### Required actions
• a. Answer these questions from the Commons Impact Metrics data model page:
(i) How many base datasets does the page say are stored in Hive (Iceberg) and exported as dumps?
(ii) In the normalized category name, what replaces spaces?
(iii) What does a category_scope of "deep" say the metric count pertains to?
• b. Continue the Commons Impact Metrics data model page from its last line.

### Source text
Jump to content

Commons Impact Metrics/Data Model

From Wikitech

This page describes the data model of the Commons Impact Metrics data product. It includes detailed descriptions of all dimensions and metrics as well as the detailed schemas of the 5 base datasets stored in Hive (Iceberg) and exported as dumps. It does not include information about the Commons Impact Metrics API (AQS service) or the corresponding Cassandra tables, although some of the definitions are shared. It also does not include contextual information on the project, caveats, nor how to access the data. For find more general information about the project, see Commons Impact Metrics.

Field glossary

The following table contains detailed definitions for all fields of the Commons Impact Metrics data model. They are valid for all datasets and datastores down the data pipeline: Hive (Iceberg), Cassandra, AQS and dumps.

Field name Description
category The name (or title) of a category, as it appears in the URL of the corresponding category page in Commons. For example: Images_from_Memòria_Digital_de_Catalunya is the category name of https://commons.wikimedia.org/wiki/Category:Images_from_Memòria_Digital_de_Catalunya.

This normalized version of the category name (with underscores instead of spaces) is the standard that is used across all Commons Impact Metrics datasets and datastores.

category_scope It is either "shallow" or "deep". It always goes together with a category field and a metric count field.
shallow Indicates that the associated metric count pertains to the associated category by itself, and not to the category tree.
deep Indicates that the associated metric count pertains to the associated full category tree (the category itself and all its descendants).

### Supplied information
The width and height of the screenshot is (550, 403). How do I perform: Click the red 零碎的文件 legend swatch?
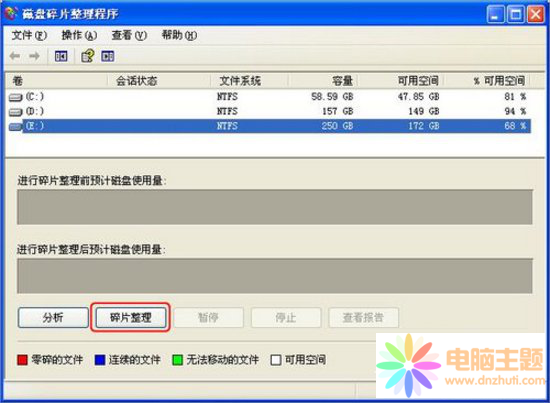click(22, 360)
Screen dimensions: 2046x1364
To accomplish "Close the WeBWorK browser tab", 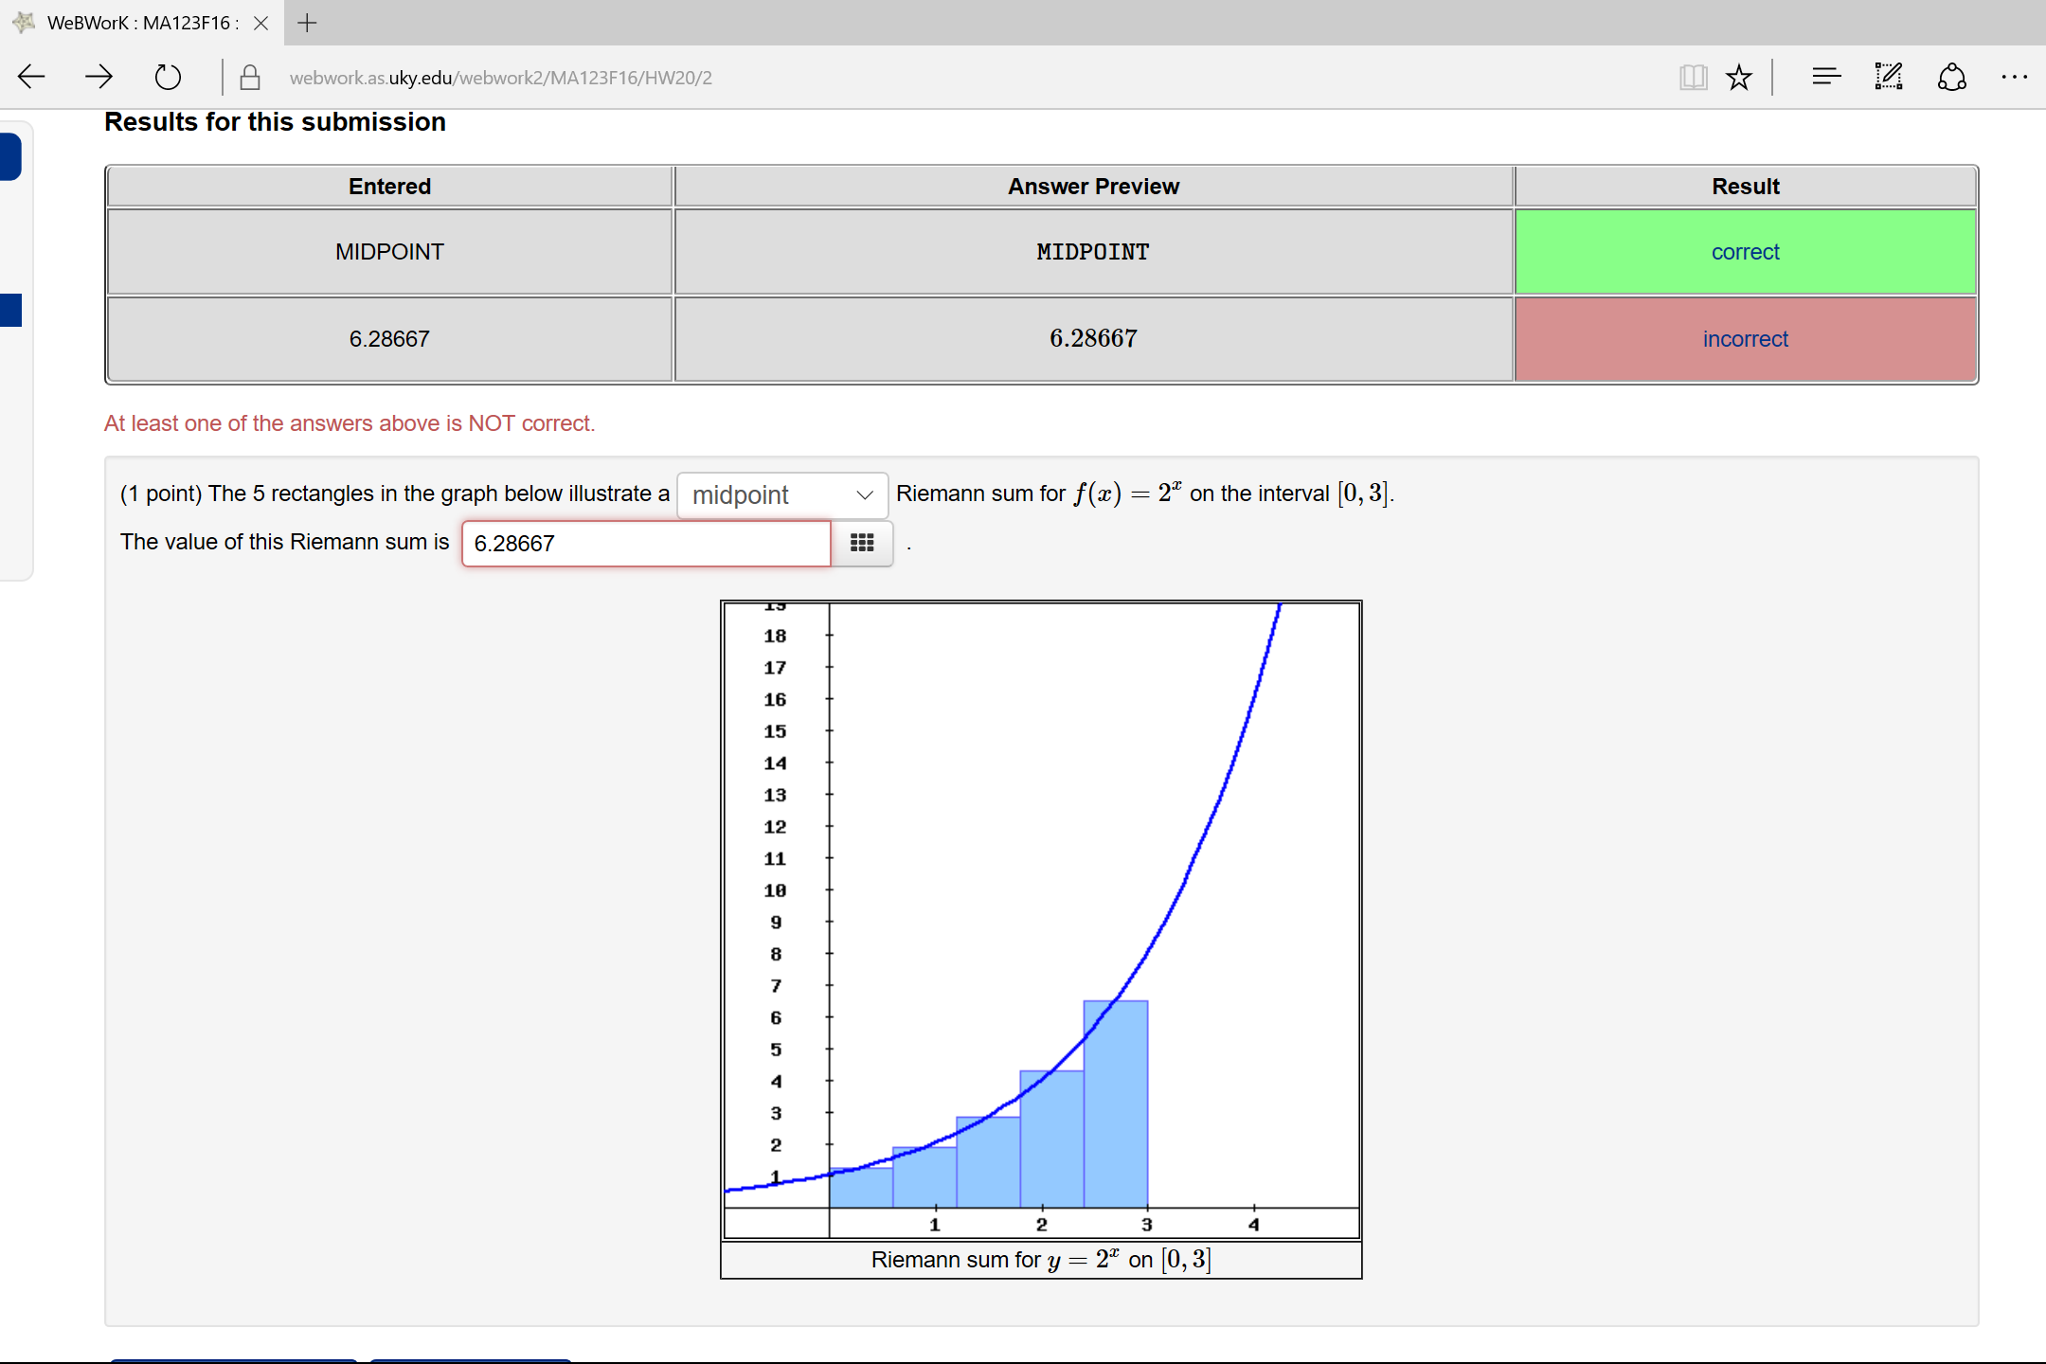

### Solved tasks
• a.
(i) 5
(ii) Underscores
(iii) The associated full category tree, which means the category itself and all its descendants

• b.
parent_categories

or categories

It goes together with a category or a media file field. It is a list of the categories that are a direct parent to the associated field. They use the same format as the category field described above. Note: When the associated field is a category, this field is called parent_categories. When the associated field is a media file, this field is called categories.
primary_categories It goes together with a category or a media_file field. It is a list of the categories that are a top ancestor to the associated field. They use the same format as the category field described above. Note: Top ancestors are the ones listed in the Commons Impact Metrics allow-list by definition.
media_file The name (or title) of a media file, as it appears in the URL of the corresponding media file page in Commons. For example: A_la_font_de_Torrentsenta_a_Gósol_(cropped).jpg is the media file name of https://commons.wikimedia.org/wiki/File:A_la_font_de_Torrentsenta_a_Gósol_(cropped).jpg.

This normalized version of the media file name (with underscores instead of spaces) is the standard that is used across all Commons Impact Metrics datasets and datastores.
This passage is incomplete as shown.